** YOUR GOAL **
In the material below, find the line that contains "СБХ и Галерия-книжарница" and the line that contains "КРИМИ (212, 180)", then write out exactly those two lines and everything between them.

** LISTED RECORDS **
============================================================

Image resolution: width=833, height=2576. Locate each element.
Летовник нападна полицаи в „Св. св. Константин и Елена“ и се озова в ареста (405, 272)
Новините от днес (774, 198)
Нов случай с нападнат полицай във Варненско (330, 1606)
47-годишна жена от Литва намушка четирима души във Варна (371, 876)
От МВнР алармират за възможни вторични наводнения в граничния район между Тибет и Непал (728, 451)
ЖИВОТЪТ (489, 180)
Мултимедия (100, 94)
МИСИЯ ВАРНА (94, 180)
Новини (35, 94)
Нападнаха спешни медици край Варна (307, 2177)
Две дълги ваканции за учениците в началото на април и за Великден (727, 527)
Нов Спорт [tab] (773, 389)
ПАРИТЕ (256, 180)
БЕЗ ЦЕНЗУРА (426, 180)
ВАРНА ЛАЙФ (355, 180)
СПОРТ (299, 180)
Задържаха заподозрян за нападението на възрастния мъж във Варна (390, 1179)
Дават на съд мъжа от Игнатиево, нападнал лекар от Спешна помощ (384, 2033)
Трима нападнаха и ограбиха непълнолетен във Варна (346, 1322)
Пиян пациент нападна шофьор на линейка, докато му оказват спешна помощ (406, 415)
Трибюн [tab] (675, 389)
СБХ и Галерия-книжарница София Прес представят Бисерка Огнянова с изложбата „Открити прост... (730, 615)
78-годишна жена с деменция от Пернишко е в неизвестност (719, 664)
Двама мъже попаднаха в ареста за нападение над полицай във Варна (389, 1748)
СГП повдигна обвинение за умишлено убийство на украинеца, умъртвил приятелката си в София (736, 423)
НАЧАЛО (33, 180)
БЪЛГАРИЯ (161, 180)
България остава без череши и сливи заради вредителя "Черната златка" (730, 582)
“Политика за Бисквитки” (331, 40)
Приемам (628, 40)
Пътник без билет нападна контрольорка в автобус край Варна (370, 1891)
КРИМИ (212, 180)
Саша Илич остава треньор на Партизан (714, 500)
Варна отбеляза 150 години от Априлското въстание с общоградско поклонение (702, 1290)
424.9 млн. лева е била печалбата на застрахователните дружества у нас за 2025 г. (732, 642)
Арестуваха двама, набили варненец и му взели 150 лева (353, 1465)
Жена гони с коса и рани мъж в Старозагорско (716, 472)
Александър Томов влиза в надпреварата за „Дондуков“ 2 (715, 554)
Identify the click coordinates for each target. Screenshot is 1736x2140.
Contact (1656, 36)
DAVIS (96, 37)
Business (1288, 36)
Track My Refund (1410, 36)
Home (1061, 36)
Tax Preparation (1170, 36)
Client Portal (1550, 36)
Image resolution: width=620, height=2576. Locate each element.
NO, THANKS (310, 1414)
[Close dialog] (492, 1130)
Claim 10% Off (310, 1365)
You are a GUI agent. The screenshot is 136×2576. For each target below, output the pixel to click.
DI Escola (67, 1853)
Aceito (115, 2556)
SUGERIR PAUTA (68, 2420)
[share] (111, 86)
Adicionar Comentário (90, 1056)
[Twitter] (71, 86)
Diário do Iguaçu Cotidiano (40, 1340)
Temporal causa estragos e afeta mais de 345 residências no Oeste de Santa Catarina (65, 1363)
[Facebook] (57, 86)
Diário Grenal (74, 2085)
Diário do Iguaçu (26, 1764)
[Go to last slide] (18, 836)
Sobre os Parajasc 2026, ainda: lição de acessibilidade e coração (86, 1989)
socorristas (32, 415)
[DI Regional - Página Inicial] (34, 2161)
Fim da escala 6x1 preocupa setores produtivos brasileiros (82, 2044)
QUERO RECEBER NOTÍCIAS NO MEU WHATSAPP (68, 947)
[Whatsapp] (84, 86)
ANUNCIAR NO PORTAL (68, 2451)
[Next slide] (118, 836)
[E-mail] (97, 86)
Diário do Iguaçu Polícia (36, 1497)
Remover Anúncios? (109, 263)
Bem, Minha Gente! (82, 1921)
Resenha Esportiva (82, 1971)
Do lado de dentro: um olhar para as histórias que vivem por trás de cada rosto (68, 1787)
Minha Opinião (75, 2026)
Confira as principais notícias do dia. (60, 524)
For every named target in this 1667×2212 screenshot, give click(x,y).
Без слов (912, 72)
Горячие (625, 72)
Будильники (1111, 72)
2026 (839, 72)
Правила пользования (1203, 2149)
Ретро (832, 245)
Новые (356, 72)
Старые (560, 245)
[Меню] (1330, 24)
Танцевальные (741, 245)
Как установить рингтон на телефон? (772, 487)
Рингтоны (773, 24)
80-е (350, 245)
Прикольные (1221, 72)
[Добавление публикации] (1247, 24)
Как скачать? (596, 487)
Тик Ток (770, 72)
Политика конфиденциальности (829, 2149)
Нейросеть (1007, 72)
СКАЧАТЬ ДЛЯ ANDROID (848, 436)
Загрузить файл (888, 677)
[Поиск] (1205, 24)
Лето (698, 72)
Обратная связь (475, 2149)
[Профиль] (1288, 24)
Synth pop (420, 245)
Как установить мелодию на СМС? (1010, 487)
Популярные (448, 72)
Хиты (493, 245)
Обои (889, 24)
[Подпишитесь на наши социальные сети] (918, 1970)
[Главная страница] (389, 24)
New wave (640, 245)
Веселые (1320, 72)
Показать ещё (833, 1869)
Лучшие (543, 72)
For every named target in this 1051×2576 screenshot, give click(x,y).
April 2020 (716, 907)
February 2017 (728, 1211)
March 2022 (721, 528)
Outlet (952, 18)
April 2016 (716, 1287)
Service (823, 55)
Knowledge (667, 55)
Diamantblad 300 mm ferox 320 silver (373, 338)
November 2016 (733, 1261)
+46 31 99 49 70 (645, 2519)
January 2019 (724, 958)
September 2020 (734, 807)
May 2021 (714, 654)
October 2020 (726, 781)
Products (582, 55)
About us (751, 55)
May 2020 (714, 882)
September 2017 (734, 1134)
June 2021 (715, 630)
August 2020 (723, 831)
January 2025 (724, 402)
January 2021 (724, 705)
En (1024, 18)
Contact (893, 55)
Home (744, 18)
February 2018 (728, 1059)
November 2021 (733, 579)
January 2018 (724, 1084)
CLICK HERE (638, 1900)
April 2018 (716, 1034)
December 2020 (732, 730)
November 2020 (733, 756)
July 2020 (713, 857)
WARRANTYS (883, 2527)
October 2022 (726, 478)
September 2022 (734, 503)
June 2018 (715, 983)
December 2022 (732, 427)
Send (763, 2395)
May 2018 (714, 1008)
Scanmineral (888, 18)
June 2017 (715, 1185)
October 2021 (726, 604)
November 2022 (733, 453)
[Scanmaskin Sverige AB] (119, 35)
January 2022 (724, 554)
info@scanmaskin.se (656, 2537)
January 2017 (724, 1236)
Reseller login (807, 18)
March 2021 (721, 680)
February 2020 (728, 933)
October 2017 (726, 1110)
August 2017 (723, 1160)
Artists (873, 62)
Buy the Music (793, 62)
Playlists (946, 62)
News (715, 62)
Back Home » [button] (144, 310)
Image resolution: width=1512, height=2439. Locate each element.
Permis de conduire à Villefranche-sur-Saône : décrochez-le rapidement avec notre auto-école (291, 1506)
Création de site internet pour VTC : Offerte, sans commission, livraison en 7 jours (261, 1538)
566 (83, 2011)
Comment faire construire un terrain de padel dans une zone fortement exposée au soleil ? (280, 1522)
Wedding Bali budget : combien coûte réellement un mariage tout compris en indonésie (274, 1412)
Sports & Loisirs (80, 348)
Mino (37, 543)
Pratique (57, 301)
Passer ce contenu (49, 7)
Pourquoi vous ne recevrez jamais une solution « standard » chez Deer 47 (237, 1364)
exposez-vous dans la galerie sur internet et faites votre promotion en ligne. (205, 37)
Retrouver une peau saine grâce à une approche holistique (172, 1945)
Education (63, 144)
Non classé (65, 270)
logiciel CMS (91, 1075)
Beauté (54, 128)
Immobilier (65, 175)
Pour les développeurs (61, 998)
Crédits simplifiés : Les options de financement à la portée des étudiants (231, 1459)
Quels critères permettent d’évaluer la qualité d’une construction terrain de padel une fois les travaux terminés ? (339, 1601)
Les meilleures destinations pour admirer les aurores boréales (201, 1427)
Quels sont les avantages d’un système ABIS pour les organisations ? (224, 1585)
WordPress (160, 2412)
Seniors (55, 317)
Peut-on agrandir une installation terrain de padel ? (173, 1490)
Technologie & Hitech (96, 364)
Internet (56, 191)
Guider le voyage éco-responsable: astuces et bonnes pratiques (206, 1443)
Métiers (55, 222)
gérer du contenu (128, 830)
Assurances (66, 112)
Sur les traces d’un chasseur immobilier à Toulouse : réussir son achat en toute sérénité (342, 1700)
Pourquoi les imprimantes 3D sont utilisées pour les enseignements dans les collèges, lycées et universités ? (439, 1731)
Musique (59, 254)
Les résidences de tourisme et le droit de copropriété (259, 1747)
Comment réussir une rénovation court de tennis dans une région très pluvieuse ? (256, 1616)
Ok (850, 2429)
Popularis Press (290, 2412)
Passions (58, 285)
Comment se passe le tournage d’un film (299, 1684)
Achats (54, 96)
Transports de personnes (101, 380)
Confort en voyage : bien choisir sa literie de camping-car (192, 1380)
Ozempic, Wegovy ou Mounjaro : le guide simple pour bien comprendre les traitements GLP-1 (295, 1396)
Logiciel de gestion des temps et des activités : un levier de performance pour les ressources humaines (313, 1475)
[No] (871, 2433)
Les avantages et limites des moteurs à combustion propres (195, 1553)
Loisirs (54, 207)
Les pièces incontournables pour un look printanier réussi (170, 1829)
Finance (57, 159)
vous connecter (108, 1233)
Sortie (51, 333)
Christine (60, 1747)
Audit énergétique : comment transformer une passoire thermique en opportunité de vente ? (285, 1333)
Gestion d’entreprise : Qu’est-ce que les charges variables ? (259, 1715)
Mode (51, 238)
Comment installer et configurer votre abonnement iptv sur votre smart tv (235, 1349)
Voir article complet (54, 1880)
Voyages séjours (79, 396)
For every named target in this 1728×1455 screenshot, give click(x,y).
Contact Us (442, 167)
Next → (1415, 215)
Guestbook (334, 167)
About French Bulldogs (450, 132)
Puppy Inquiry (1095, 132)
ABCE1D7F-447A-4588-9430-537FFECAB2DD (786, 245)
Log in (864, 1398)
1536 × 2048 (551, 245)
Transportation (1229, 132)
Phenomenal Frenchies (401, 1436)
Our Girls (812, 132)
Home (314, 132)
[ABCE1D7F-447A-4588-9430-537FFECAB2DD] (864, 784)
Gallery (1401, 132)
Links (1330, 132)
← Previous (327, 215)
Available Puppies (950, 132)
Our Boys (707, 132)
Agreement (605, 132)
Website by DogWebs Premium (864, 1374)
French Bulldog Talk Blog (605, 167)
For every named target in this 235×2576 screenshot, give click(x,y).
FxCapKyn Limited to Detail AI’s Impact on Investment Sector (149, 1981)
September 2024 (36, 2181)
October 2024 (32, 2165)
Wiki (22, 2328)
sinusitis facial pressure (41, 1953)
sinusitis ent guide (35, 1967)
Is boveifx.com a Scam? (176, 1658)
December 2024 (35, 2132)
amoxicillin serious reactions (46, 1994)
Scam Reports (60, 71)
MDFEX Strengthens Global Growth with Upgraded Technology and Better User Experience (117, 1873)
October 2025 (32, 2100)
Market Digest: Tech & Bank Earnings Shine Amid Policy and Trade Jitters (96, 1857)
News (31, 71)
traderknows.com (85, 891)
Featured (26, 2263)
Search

============================================================

** FINISHED EXERCISE **
СБХ и Галерия-книжарница София Прес представят Бисерка Огнянова с изложбата „Открити прост... (730, 615)
78-годишна жена с деменция от Пернишко е в неизвестност (719, 664)
Двама мъже попаднаха в ареста за нападение над полицай във Варна (389, 1748)
СГП повдигна обвинение за умишлено убийство на украинеца, умъртвил приятелката си в София (736, 423)
НАЧАЛО (33, 180)
БЪЛГАРИЯ (161, 180)
България остава без череши и сливи заради вредителя "Черната златка" (730, 582)
“Политика за Бисквитки” (331, 40)
Приемам (628, 40)
Пътник без билет нападна контрольорка в автобус край Варна (370, 1891)
КРИМИ (212, 180)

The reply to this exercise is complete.